In the aftermath of the accident, Royal Air Maroc Express also made a number of changes to ensure professionalism among its pilots and prevent a recurrence. In addition to wide-ranging new training on stabilized approaches and threat and error management, they also added a seal to the EGPWS switch on each of their aircraft which must be broken in order to move it. Daily checks of the seal were introduced to catch anyone who was habitually turning the system off.
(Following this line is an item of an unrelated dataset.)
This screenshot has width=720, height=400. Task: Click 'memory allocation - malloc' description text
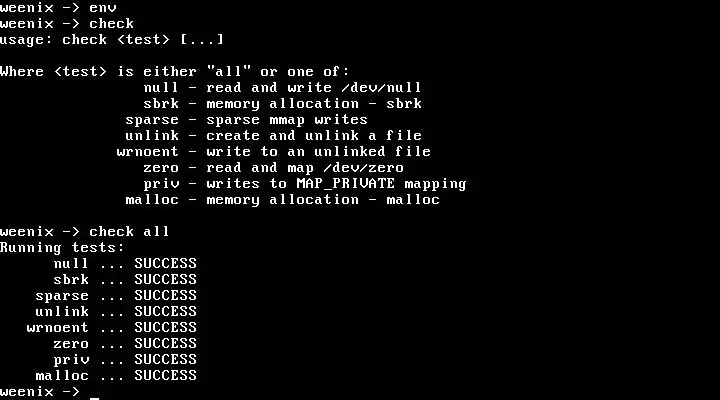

When trying to draw a safety lesson from the near crash of Royal Air Maroc Express flight 439, it’s hard to know where to begin. Most accidents involve a series of inadvertent errors by the crew, not willful disregard for proper procedures. The only way to prevent pilots from going rogue in this way is a robust monitoring program that catches these sorts of deviations and administers consequences before a culture of violations can establish itself. Many airlines around the world have such programs, including Royal Air Maroc and its subsidiary. But the effectiveness of these programs relies in turn on pilots and management both buying in to the rules — a fundamental part of any safety system that Royal Air Maroc Express might have lacked. The airline has tried to cover for its errors in the past — for example, after a Royal Air Maroc Boeing 737 bounced on the runway twice and nearly failed to become airborne on takeoff from Frankfurt in 2016, the company put out a statement denigrating “false information” about the incident supposedly published online, and blamed the incident on wake turbulence, an explanation which left experts rolling their eyes. How many times had Royal Air Maroc let its pilots get away with violating the rules? How many times had the captain of flight 439 pulled these dangerous stunts before he got caught? The near-disaster should serve as a reminder that no matter how safe the aviation industry has become, no amount of safety systems and procedures will stop a pilot who is determined to break all the rules. And yet, there is still room for hope: at the end of the day everyone lived, despite the Captain’s best efforts to kill them.